Por conta dessas dificuldades, a gestação na cadeia põe em risco os bebês, que não foram condenados com as mães, critica a coordenadora do escritório do Fundo das Nações Unidas para a Infância (Unicef) no Rio de Janeiro, Luciana Phebo. “Desde a gestação, a saúde do bebê está em jogo. Tem a questão nutricional, do afeto, da segurança, da atenção, isso tudo”, lembrou.

Mãe segura bebê em Unidade Materno Infatil, no Complexo Penitenciário de Bangu - Tânia Rêgo/Agência Brasil - Tânia Rêgo/Agência Brasil
Imagem: Tânia Rêgo/Agência Brasil

A coordenadora do Unicef defende a transferência das grávidas para a UMI, tema discutido com a Secretaria de Administração Penitenciária (Seap), durante a 1º Semana Estadual do Bebê no Talavera Bruce, que termina neste domingo (25).

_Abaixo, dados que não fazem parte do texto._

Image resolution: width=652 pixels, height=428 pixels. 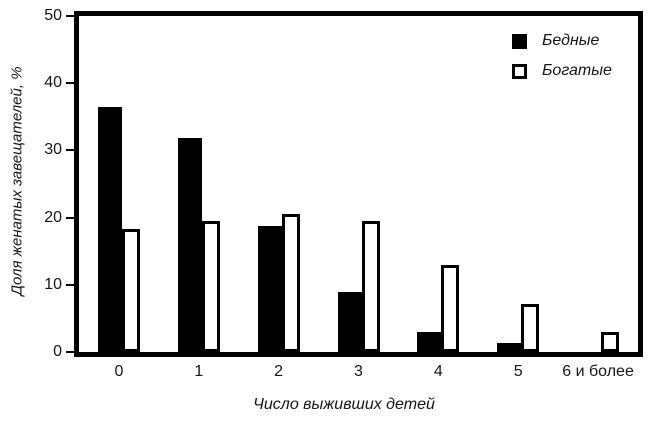 I want to click on y-tick-label: 0, so click(x=58, y=352).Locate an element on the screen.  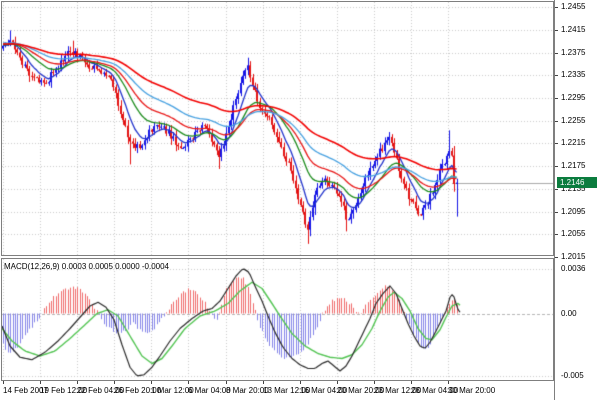
time-axis-label: 28 Mar 04:00 is located at coordinates (435, 390).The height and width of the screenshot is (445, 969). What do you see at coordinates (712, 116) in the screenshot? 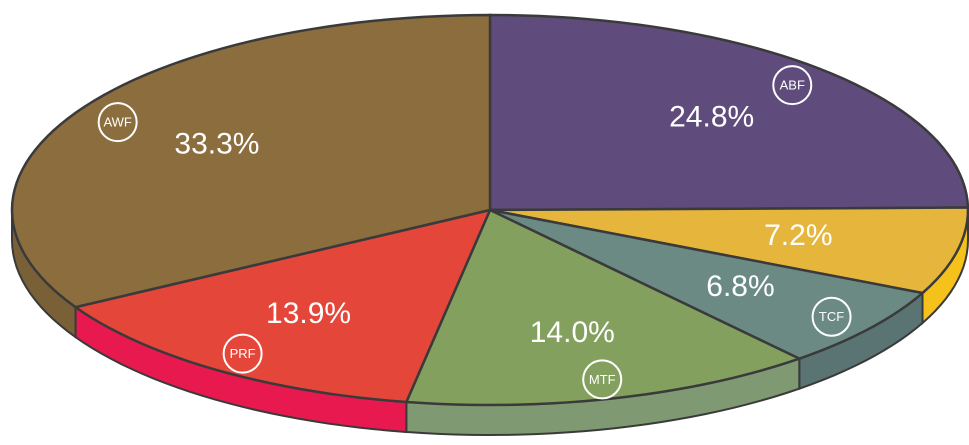
I see `value-label: 24.8%` at bounding box center [712, 116].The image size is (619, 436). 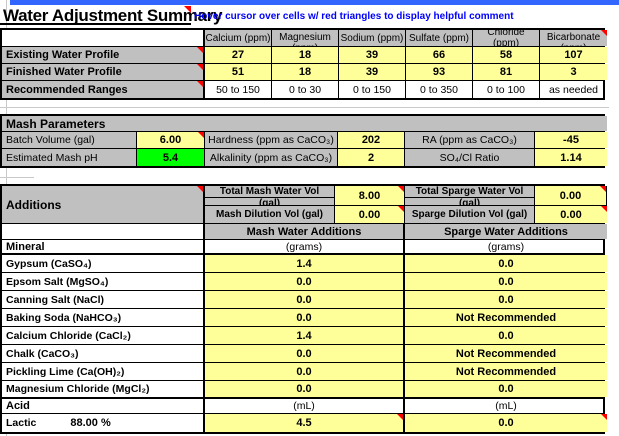 What do you see at coordinates (571, 158) in the screenshot?
I see `so4-cl-ratio-value: 1.14` at bounding box center [571, 158].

Por causa da Lei de Execução Penal, o Talavera permite que os bebês permaneçam com as mães presas por no mínimo seis meses, durante o período de amamentação, na Unidade Materno Infantil. Lá não há celas. As grávidas e os bebês ficam juntos, recebem cuidados médicos e alimentação reforçada. São seis porções por dia, uma a mais que para as demais presas.

Na cadeia, a Seap reconhece que o atendimento médico é mais difícil. O secretário da pasta, Erir Ribeiro, busca apoio na iniciativa privada para ampliar a unidade infantil e transferir as grávidas.“Com a reforma, poderemos trazê-las para cá”, afirma. Ele também pede apoio do Judiciário para a substituição de penas, recorrendo à sensibilidade dos juízes.“Existe a necessidade de rever a prisão. É um custo alto para o Estado”, diz.

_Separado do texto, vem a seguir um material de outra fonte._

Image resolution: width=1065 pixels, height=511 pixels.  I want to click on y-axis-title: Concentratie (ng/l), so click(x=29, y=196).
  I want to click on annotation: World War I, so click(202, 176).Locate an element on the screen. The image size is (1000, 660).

Maioria das presas aguarda julgamento

Durante a Semana do Bebê, a Unicef também alertou para necessidade de agilizar os processos das detentas grávidas. Na UMI do Talavera, são 18 mães, das quais 11 não foram levadas a julgamento. Entre as 28 gestantes do sistema, 25 são presas provisórias. A maioria, segundo as informações da Seap, tem cerca de 30 anos e responde por tráfico de drogas.

Ex-diretora geral do complexo penitenciário do Rio, a socióloga Julita Lemgruber lembrou que 65% das mulheres presas no país são acusadas por tráfico de drogas em pequenas quantidades. “Estamos prendendo os varejistas, o que é caso da maioria dessas mulheres, não os grandes traficantes. Isso deveria ser um escândalo porque é um contingente enorme”, destaca.

Quando a mulher é presa, acrescenta a coordenadora da Unicef, a família paga uma pena. Irmãos acabam separados, e crianças, algumas vezes, são mandadas a abrigos. A filha mais velha da detenta Priscila Garcia da Silva, de 22 anos, está em um abrigo. Com 4 anos, a garota aguarda a transferência da guarda para a avó paterna, que também ficará com o bebê de Priscila, de 10 meses, nascido no sistema prisional.

A UMI oferece todos produtos para os cuidados dos bebês, como fraldas e pomadas para assaduras. A unidade aceita doação de roupinhas para crianças com mais de 1 ano.